===== Exercise materials =====
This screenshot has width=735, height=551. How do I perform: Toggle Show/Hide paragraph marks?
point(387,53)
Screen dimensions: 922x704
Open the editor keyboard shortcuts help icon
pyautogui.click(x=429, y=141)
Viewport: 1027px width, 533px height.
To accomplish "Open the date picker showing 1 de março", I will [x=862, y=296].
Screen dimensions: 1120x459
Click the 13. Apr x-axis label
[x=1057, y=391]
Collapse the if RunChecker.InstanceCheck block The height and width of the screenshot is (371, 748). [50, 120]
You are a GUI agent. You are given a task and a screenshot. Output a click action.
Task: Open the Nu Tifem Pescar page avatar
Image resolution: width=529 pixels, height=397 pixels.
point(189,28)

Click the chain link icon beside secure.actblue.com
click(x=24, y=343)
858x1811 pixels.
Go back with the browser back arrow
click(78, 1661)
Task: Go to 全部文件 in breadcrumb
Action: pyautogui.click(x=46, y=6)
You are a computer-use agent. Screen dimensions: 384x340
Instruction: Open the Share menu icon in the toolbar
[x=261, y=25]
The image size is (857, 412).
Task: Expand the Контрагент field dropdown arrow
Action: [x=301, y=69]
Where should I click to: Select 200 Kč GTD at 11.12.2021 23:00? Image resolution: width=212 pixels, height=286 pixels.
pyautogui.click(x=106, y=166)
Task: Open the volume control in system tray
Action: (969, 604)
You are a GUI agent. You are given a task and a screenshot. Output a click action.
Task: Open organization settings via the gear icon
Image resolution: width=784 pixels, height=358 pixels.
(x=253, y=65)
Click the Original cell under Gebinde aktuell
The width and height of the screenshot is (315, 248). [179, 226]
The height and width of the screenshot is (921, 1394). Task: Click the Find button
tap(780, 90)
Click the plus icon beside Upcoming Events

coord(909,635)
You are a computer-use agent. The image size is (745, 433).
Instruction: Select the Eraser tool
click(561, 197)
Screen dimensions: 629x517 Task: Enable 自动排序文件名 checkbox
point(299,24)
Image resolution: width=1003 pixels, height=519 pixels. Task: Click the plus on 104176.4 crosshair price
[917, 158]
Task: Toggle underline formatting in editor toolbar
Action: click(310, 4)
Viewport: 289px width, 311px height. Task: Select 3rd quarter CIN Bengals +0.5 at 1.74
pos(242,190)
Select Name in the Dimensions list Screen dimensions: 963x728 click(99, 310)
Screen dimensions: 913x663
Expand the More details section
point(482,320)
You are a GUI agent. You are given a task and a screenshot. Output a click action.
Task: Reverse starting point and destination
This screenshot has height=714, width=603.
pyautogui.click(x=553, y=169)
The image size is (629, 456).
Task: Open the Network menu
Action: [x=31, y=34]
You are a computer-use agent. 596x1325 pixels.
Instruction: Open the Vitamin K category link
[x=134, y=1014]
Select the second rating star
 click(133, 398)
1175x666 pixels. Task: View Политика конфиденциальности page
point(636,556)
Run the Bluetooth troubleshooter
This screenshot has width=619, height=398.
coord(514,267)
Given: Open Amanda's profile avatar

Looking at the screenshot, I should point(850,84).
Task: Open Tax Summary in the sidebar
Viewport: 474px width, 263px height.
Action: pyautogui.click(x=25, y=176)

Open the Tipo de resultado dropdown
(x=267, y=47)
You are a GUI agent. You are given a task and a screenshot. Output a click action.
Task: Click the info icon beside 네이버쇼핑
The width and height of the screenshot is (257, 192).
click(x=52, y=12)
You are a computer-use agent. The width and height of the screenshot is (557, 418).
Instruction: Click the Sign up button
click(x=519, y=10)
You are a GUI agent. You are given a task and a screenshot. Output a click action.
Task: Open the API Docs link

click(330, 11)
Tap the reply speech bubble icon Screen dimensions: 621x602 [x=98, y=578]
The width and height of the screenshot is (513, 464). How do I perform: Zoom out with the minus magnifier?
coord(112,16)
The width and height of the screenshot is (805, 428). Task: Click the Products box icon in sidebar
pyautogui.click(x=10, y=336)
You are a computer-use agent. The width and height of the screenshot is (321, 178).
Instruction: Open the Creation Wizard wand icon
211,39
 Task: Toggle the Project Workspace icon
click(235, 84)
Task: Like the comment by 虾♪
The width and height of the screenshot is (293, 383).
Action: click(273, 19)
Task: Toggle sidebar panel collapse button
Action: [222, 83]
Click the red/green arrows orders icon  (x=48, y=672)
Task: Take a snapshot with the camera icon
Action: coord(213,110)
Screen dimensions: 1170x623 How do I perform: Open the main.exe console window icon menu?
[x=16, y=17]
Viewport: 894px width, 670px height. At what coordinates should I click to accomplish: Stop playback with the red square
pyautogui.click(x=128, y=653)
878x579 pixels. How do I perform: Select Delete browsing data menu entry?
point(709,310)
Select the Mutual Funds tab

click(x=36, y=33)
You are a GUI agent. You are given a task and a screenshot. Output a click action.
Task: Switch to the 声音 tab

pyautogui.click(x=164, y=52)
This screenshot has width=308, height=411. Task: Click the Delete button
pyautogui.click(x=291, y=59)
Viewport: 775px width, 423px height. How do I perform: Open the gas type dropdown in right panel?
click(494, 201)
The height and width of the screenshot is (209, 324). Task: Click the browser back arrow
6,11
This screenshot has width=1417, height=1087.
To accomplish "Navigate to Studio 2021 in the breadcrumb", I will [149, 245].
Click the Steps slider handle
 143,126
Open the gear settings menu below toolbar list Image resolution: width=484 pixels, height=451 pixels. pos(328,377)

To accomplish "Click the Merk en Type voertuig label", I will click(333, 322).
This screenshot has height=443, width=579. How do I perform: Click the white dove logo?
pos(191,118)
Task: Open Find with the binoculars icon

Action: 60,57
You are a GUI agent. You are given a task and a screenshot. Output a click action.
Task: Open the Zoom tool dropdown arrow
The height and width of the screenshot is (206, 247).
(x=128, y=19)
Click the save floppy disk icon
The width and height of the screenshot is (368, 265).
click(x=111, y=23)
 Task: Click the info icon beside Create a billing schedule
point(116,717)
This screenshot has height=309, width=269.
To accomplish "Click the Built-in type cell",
=====
What is being asked → Word for word, quote all of the data above.

Task answer →
This screenshot has width=735, height=551. How do I perform: Toggle Show/Hide paragraph marks?
point(387,53)
Screen dimensions: 922x704
Open the editor keyboard shortcuts help icon
pyautogui.click(x=429, y=141)
Viewport: 1027px width, 533px height.
To accomplish "Open the date picker showing 1 de março", I will [x=862, y=296].
Screen dimensions: 1120x459
Click the 13. Apr x-axis label
[x=1057, y=391]
Collapse the if RunChecker.InstanceCheck block The height and width of the screenshot is (371, 748). [50, 120]
You are a GUI agent. You are given a task and a screenshot. Output a click action.
Task: Open the Nu Tifem Pescar page avatar
Image resolution: width=529 pixels, height=397 pixels.
point(189,28)

Click the chain link icon beside secure.actblue.com
click(x=24, y=343)
858x1811 pixels.
Go back with the browser back arrow
click(78, 1661)
Task: Go to 全部文件 in breadcrumb
Action: pyautogui.click(x=46, y=6)
You are a computer-use agent. Screen dimensions: 384x340
Instruction: Open the Share menu icon in the toolbar
[x=261, y=25]
The image size is (857, 412).
Task: Expand the Контрагент field dropdown arrow
Action: [x=301, y=69]
Where should I click to: Select 200 Kč GTD at 11.12.2021 23:00? Image resolution: width=212 pixels, height=286 pixels.
pyautogui.click(x=106, y=166)
Task: Open the volume control in system tray
Action: (969, 604)
You are a GUI agent. You are given a task and a screenshot. Output a click action.
Task: Open organization settings via the gear icon
Image resolution: width=784 pixels, height=358 pixels.
(x=253, y=65)
Click the Original cell under Gebinde aktuell
The width and height of the screenshot is (315, 248). [179, 226]
The height and width of the screenshot is (921, 1394). Task: Click the Find button
tap(780, 90)
Click the plus icon beside Upcoming Events

coord(909,635)
You are a computer-use agent. The image size is (745, 433).
Instruction: Select the Eraser tool
click(561, 197)
Screen dimensions: 629x517 Task: Enable 自动排序文件名 checkbox
point(299,24)
Image resolution: width=1003 pixels, height=519 pixels. Task: Click the plus on 104176.4 crosshair price
[917, 158]
Task: Toggle underline formatting in editor toolbar
Action: click(310, 4)
Viewport: 289px width, 311px height. Task: Select 3rd quarter CIN Bengals +0.5 at 1.74
pos(242,190)
Select Name in the Dimensions list Screen dimensions: 963x728 click(99, 310)
Screen dimensions: 913x663
Expand the More details section
point(482,320)
You are a GUI agent. You are given a task and a screenshot. Output a click action.
Task: Reverse starting point and destination
This screenshot has height=714, width=603.
pyautogui.click(x=553, y=169)
The image size is (629, 456).
Task: Open the Network menu
Action: [x=31, y=34]
You are a computer-use agent. 596x1325 pixels.
Instruction: Open the Vitamin K category link
[x=134, y=1014]
Select the second rating star
 click(133, 398)
1175x666 pixels. Task: View Политика конфиденциальности page
point(636,556)
Run the Bluetooth troubleshooter
This screenshot has width=619, height=398.
coord(514,267)
Given: Open Amanda's profile avatar

Looking at the screenshot, I should point(850,84).
Task: Open Tax Summary in the sidebar
Viewport: 474px width, 263px height.
Action: pyautogui.click(x=25, y=176)

Open the Tipo de resultado dropdown
(x=267, y=47)
You are a GUI agent. You are given a task and a screenshot. Output a click action.
Task: Click the info icon beside 네이버쇼핑
The width and height of the screenshot is (257, 192).
click(x=52, y=12)
You are a computer-use agent. The width and height of the screenshot is (557, 418).
Instruction: Click the Sign up button
click(x=519, y=10)
You are a GUI agent. You are given a task and a screenshot. Output a click action.
Task: Open the API Docs link

click(330, 11)
Tap the reply speech bubble icon Screen dimensions: 621x602 [x=98, y=578]
The width and height of the screenshot is (513, 464). How do I perform: Zoom out with the minus magnifier?
coord(112,16)
The width and height of the screenshot is (805, 428). Task: Click the Products box icon in sidebar
pyautogui.click(x=10, y=336)
You are a computer-use agent. The width and height of the screenshot is (321, 178).
Instruction: Open the Creation Wizard wand icon
211,39
 Task: Toggle the Project Workspace icon
click(235, 84)
Task: Like the comment by 虾♪
The width and height of the screenshot is (293, 383).
Action: click(273, 19)
Task: Toggle sidebar panel collapse button
Action: [222, 83]
Click the red/green arrows orders icon  (x=48, y=672)
Task: Take a snapshot with the camera icon
Action: coord(213,110)
Screen dimensions: 1170x623 How do I perform: Open the main.exe console window icon menu?
[x=16, y=17]
Viewport: 894px width, 670px height. At what coordinates should I click to accomplish: Stop playback with the red square
pyautogui.click(x=128, y=653)
878x579 pixels. How do I perform: Select Delete browsing data menu entry?
point(709,310)
Select the Mutual Funds tab

click(x=36, y=33)
You are a GUI agent. You are given a task and a screenshot. Output a click action.
Task: Switch to the 声音 tab

pyautogui.click(x=164, y=52)
This screenshot has width=308, height=411. Task: Click the Delete button
pyautogui.click(x=291, y=59)
Viewport: 775px width, 423px height. How do I perform: Open the gas type dropdown in right panel?
click(494, 201)
The height and width of the screenshot is (209, 324). Task: Click the browser back arrow
6,11
This screenshot has width=1417, height=1087.
To accomplish "Navigate to Studio 2021 in the breadcrumb", I will [149, 245].
Click the Steps slider handle
 143,126
Open the gear settings menu below toolbar list Image resolution: width=484 pixels, height=451 pixels. pos(328,377)

To accomplish "Click the Merk en Type voertuig label", I will click(333, 322).
This screenshot has height=443, width=579. How do I perform: Click the white dove logo?
pos(191,118)
Task: Open Find with the binoculars icon

Action: 60,57
You are a GUI agent. You are given a task and a screenshot. Output a click action.
Task: Open the Zoom tool dropdown arrow
The height and width of the screenshot is (206, 247).
(x=128, y=19)
Click the save floppy disk icon
The width and height of the screenshot is (368, 265).
click(x=111, y=23)
 Task: Click the info icon beside Create a billing schedule
point(116,717)
This screenshot has height=309, width=269.
To accomplish "Click the Built-in type cell",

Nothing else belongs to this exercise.